PROVIDED PASSAGE
______

Creep feeding is the practice of supplying additional nutrition to calves to help fully maximize genetic growth potential. It is also a practice that should be evaluated for feed conversion, cost of gain and market price slide when considering the use of additional feed throughout the summer months.
Many different feed resources can be used to creep feed calves, including: grain-based feeds, limit-fed high-protein feeds, “green creep” such as pastures fenced for calf only grazing. Regardless of the feedstuff used for creep feeding, several factors should be considered when including this management practice:
- The value of the additional gain and possible impacts on calf prices.
- Feed costs.
- Feed conversion.
- Forage quality and quantity.
- Labor availability.
- Plans for retained ownership.
Feed Efficiency, Cost of Gain and Profitability
Profitability will depend on pounds the calf gains and what the cost of each pound of gain is. A common assumption is that when calf prices are high, creep feeding is profitable. This may not always be true.
Times to consider creep feeding to achieve the highest returns are when:
- Forages are too mature for efficient utilization by the calf,
- Forage quantity is limited,
- Milk production is limited due either to genetics or because of reduced forage quality or quantity.
Depending on location, drought conditions may cause pasture forages to mature earlier than normal and may also reduce total production which could lead to reduced feed availability for the cow and growing calf.
A major component in determining profitability is feed efficiency (pounds of creep feed consumed per pound of gain). The variation in feed efficiency affects cost of gain. Utilizing a $300 per ton creep feed with an assumed 4:1 conversion rate equates to $0.60 per pound cost of gain. If the conversion rate is 8:1 the cost of gain increases to $1.20 per pound of gain.
Determining the Value of Added Gain
The goal of any added management component is to increase profit at the end of the production cycle. With creep feeding protocols the added pounds need to be evaluated each year to determine if creep feeding will improve profit given the market price for the feed and the calf. To determine creep-feeding returns, first determine the expected average value of the calf crop at weaning by multiplying the expected average weaning weight of the calf without creep feed by the expected price per pound (see Table 1). Then compare the expected increase in weaning weight, the pounds of feed fed, calf price at the increased weight, and expected conversion rate against the original plan of not creep feeding.

______

WHAT TO WORK ON
[1] Write out the stretch of the creep feeding text from "Creep feeding is the" through "- Feed conversion.", switching "calves" to "heifers".
[2] According to the creep feeding text, what cost of gain results from a $300 per ton creep feed at a 4:1 conversion rate?

GIVEN DATA
______

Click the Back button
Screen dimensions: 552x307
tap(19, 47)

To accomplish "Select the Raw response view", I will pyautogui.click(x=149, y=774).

______

EXERCISE RESULTS
[1]
Creep feeding is the practice of supplying additional nutrition to heifers to help fully maximize genetic growth potential. It is also a practice that should be evaluated for feed conversion, cost of gain and market price slide when considering the use of additional feed throughout the summer months.
Many different feed resources can be used to creep feed heifers, including: grain-based feeds, limit-fed high-protein feeds, “green creep” such as pastures fenced for calf only grazing. Regardless of the feedstuff used for creep feeding, several factors should be considered when including this management practice:
- The value of the additional gain and possible impacts on calf prices.
- Feed costs.
- Feed conversion.

[2] $0.60 per pound of gain.